**Exercise objective:**
Copy the listing below, swapping "column header" for "column heading" and keeping everything else as it is. Leave out the pictures.

**Working data:**
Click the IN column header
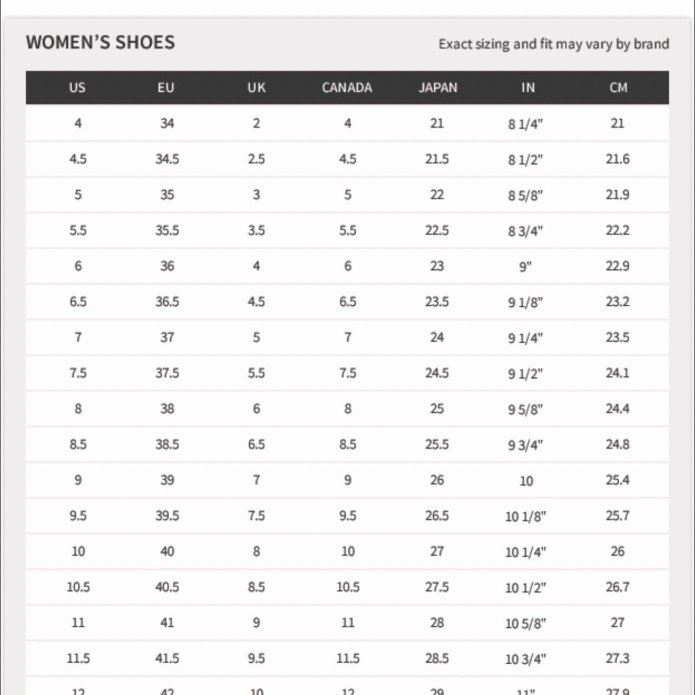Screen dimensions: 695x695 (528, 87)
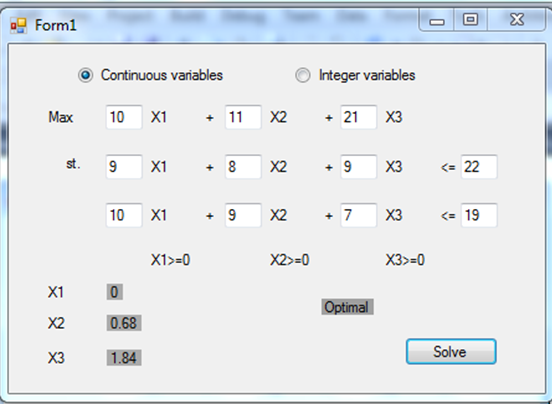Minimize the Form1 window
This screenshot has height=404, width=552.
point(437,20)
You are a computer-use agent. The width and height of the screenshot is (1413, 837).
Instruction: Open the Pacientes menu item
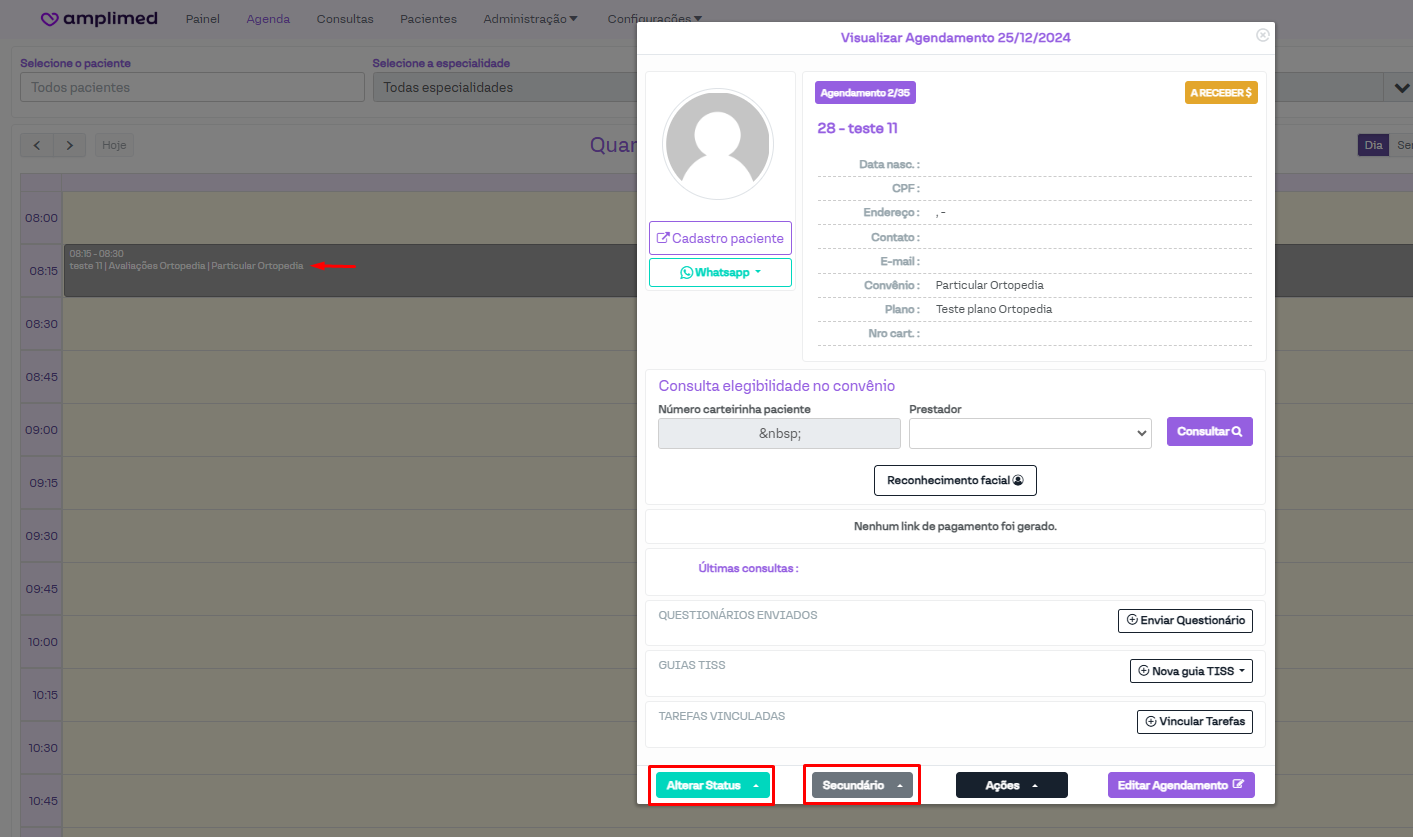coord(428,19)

**Answer to this problem:**
Click the IN column heading
Screen dimensions: 695x695 (528, 87)
Minimize the Form1 window
This screenshot has height=404, width=552.
point(437,20)
You are a computer-use agent. The width and height of the screenshot is (1413, 837).
Instruction: Open the Pacientes menu item
coord(428,19)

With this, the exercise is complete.